• **About this task**: Your output should be the lines from the start of the data through the line containing "You are a computer-use agent. Viewport: 995px", exactly and nothing more.

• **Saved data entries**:
━━━━━━━━━━━━━━━━━━━━

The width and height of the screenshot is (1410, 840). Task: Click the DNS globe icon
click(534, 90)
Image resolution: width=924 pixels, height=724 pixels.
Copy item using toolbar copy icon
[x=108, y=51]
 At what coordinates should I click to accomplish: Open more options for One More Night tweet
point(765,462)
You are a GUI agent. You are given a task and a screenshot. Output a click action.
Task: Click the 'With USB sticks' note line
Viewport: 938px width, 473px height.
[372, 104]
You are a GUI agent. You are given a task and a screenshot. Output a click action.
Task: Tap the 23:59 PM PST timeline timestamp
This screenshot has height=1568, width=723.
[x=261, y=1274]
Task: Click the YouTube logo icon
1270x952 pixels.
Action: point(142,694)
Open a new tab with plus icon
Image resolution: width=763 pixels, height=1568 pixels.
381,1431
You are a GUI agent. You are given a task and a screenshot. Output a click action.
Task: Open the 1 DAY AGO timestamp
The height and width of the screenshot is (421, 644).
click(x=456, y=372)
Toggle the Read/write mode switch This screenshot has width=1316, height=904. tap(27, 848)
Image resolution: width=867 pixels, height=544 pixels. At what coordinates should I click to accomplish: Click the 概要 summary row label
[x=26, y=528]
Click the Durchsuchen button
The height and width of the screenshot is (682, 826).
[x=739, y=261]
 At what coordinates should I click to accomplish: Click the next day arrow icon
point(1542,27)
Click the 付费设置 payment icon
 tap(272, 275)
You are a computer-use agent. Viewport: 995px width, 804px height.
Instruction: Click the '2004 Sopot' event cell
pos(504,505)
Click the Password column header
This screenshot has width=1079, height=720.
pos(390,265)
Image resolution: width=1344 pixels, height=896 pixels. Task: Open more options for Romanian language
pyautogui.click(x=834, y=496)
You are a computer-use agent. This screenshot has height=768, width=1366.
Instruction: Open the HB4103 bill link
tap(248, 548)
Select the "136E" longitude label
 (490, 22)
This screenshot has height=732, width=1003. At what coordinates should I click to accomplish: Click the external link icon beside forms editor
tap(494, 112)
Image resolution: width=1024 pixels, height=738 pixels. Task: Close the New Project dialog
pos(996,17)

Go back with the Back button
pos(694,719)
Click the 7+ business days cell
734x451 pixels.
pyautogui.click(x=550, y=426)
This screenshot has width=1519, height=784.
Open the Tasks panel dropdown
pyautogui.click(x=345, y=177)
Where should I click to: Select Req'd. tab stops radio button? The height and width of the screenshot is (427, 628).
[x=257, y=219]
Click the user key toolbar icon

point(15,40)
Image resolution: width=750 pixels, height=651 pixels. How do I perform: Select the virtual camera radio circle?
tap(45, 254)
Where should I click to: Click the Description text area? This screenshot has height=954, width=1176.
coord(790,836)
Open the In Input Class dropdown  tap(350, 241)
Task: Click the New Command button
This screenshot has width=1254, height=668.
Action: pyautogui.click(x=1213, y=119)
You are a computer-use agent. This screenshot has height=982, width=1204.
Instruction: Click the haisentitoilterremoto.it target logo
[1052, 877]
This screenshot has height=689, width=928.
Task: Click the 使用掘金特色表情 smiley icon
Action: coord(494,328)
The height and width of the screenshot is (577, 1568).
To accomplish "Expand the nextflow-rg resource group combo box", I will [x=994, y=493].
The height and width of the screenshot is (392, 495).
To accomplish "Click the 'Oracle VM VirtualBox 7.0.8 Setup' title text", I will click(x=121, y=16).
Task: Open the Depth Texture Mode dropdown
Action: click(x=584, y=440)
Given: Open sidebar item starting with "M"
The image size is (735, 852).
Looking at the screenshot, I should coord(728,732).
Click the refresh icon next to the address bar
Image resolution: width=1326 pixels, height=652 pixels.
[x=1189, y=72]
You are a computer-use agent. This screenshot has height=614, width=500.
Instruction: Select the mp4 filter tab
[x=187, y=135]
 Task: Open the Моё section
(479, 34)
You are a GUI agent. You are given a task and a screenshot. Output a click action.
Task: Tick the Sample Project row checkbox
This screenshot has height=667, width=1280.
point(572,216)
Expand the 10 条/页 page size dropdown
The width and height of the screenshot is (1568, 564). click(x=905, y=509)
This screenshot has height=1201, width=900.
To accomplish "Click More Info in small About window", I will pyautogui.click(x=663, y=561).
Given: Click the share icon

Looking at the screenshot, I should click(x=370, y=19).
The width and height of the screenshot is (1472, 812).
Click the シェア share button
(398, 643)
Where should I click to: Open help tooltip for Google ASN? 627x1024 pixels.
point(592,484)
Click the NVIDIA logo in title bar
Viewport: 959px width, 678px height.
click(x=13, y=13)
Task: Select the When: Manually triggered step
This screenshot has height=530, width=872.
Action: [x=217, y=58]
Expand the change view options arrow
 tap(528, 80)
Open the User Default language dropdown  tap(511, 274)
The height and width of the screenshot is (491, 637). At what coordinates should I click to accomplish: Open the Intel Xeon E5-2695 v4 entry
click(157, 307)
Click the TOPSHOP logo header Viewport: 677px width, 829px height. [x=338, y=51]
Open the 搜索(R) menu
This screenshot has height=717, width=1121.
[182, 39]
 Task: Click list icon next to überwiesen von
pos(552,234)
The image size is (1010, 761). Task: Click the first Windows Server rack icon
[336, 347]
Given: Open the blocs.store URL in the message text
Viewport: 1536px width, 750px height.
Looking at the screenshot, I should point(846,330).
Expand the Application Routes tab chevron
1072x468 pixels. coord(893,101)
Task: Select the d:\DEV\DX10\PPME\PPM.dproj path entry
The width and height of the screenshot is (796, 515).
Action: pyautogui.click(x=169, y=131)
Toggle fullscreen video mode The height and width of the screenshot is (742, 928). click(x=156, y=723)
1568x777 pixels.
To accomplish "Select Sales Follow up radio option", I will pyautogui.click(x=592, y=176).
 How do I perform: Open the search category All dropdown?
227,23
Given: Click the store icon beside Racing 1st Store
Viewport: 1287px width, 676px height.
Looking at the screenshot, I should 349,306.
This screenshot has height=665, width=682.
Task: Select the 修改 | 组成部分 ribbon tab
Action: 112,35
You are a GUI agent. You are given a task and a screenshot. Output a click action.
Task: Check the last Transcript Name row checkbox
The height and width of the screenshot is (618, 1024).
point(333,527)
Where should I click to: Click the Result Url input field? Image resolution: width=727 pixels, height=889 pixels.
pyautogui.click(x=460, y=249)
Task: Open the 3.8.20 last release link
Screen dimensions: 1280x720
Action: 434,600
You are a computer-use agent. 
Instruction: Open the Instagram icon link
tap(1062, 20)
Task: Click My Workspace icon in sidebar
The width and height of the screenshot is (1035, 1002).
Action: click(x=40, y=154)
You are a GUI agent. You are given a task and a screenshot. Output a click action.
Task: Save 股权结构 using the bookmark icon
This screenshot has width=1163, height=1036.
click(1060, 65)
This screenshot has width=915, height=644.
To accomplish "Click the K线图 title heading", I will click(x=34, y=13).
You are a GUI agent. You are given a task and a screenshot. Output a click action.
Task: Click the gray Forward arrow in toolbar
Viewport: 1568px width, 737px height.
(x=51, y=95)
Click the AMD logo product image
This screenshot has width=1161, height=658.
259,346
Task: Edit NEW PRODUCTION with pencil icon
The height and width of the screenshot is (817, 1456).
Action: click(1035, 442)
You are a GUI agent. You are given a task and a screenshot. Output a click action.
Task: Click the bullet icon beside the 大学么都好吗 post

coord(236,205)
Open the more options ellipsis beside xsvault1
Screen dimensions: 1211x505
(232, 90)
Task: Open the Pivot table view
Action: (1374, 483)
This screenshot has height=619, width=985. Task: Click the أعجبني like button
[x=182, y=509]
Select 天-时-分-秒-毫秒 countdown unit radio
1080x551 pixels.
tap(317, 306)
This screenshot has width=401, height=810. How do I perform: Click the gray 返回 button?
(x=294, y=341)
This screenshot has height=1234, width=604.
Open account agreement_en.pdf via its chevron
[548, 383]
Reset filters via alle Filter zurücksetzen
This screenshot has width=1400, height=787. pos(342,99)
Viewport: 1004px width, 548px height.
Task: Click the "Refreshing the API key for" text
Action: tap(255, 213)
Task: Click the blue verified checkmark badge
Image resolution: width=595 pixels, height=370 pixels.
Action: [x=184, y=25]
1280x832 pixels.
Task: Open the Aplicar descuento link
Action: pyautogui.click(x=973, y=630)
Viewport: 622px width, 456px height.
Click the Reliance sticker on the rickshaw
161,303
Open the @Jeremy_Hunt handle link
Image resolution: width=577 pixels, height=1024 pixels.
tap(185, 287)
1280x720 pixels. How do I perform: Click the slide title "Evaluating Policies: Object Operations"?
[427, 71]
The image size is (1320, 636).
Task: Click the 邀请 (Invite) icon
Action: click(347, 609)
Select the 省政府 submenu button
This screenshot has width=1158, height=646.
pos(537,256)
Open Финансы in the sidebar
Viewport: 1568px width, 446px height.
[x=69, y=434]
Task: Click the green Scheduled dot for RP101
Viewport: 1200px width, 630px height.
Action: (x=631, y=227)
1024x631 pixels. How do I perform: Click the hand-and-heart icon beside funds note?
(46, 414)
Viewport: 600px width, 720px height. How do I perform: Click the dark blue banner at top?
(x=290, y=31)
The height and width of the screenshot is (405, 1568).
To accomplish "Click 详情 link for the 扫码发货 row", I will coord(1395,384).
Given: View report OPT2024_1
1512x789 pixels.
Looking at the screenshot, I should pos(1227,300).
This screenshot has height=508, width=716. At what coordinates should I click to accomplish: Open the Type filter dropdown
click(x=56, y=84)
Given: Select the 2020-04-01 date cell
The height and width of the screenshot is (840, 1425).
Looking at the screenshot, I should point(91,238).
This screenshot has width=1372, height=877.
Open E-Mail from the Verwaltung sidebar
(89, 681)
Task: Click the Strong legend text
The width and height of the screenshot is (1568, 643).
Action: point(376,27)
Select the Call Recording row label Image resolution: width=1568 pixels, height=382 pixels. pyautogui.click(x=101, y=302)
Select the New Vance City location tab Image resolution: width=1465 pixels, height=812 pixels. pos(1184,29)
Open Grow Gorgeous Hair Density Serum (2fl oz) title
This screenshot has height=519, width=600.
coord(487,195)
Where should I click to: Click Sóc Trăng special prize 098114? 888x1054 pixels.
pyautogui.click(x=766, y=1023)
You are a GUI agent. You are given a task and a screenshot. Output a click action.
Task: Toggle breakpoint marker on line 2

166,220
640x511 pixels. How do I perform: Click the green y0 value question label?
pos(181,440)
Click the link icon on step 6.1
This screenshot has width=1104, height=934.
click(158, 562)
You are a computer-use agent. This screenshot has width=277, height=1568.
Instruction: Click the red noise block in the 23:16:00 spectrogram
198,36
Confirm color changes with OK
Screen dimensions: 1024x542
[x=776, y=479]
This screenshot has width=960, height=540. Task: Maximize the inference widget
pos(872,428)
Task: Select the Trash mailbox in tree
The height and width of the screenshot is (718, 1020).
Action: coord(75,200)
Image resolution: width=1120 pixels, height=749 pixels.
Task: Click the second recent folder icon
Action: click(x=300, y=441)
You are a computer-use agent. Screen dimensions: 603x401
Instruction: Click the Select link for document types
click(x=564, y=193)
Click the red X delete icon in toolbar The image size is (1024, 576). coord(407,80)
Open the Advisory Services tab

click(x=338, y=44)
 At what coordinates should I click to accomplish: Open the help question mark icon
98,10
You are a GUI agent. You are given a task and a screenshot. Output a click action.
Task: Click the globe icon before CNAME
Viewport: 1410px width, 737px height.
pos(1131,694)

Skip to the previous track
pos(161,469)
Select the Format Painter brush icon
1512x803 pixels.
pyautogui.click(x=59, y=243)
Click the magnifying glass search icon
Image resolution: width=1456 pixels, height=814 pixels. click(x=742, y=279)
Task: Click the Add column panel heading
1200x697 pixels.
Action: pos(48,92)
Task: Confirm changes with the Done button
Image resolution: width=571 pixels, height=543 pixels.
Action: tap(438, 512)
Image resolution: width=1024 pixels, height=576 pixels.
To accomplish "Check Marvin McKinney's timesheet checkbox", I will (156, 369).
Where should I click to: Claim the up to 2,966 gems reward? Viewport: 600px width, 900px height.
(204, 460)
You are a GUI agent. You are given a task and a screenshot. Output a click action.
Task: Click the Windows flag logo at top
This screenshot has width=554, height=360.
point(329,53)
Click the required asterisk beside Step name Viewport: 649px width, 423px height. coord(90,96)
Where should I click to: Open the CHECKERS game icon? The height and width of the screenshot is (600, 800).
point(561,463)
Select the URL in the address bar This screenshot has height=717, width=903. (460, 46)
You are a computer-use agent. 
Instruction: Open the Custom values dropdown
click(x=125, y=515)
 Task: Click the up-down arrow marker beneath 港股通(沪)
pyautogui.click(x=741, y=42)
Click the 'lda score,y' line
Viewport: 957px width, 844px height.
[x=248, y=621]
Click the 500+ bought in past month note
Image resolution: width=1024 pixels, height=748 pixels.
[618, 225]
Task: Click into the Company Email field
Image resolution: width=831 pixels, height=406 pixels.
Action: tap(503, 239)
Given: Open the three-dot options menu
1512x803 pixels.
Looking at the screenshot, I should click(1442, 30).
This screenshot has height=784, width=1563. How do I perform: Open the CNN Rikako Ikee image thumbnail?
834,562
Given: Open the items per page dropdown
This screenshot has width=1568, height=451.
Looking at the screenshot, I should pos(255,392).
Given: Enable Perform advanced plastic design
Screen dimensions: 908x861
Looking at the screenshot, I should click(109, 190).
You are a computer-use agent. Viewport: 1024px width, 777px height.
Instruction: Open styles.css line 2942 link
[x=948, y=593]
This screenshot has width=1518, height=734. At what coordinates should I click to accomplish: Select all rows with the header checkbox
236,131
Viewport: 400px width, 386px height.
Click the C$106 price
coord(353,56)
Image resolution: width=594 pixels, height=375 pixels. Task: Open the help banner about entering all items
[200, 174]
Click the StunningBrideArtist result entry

━━━━━━━━━━━━━━━━━━━━

• **Written solution**:
The width and height of the screenshot is (1410, 840). Task: Click the DNS globe icon
click(534, 90)
Image resolution: width=924 pixels, height=724 pixels.
Copy item using toolbar copy icon
[x=108, y=51]
 At what coordinates should I click to accomplish: Open more options for One More Night tweet
point(765,462)
You are a GUI agent. You are given a task and a screenshot. Output a click action.
Task: Click the 'With USB sticks' note line
Viewport: 938px width, 473px height.
[372, 104]
You are a GUI agent. You are given a task and a screenshot. Output a click action.
Task: Tap the 23:59 PM PST timeline timestamp
This screenshot has height=1568, width=723.
[x=261, y=1274]
Task: Click the YouTube logo icon
1270x952 pixels.
Action: point(142,694)
Open a new tab with plus icon
Image resolution: width=763 pixels, height=1568 pixels.
381,1431
You are a GUI agent. You are given a task and a screenshot. Output a click action.
Task: Open the 1 DAY AGO timestamp
The height and width of the screenshot is (421, 644).
click(x=456, y=372)
Toggle the Read/write mode switch This screenshot has width=1316, height=904. tap(27, 848)
Image resolution: width=867 pixels, height=544 pixels. At what coordinates should I click to accomplish: Click the 概要 summary row label
[x=26, y=528]
Click the Durchsuchen button
The height and width of the screenshot is (682, 826).
[x=739, y=261]
 At what coordinates should I click to accomplish: Click the next day arrow icon
point(1542,27)
Click the 付费设置 payment icon
 tap(272, 275)
You are a computer-use agent. Viewport: 995px width, 804px height.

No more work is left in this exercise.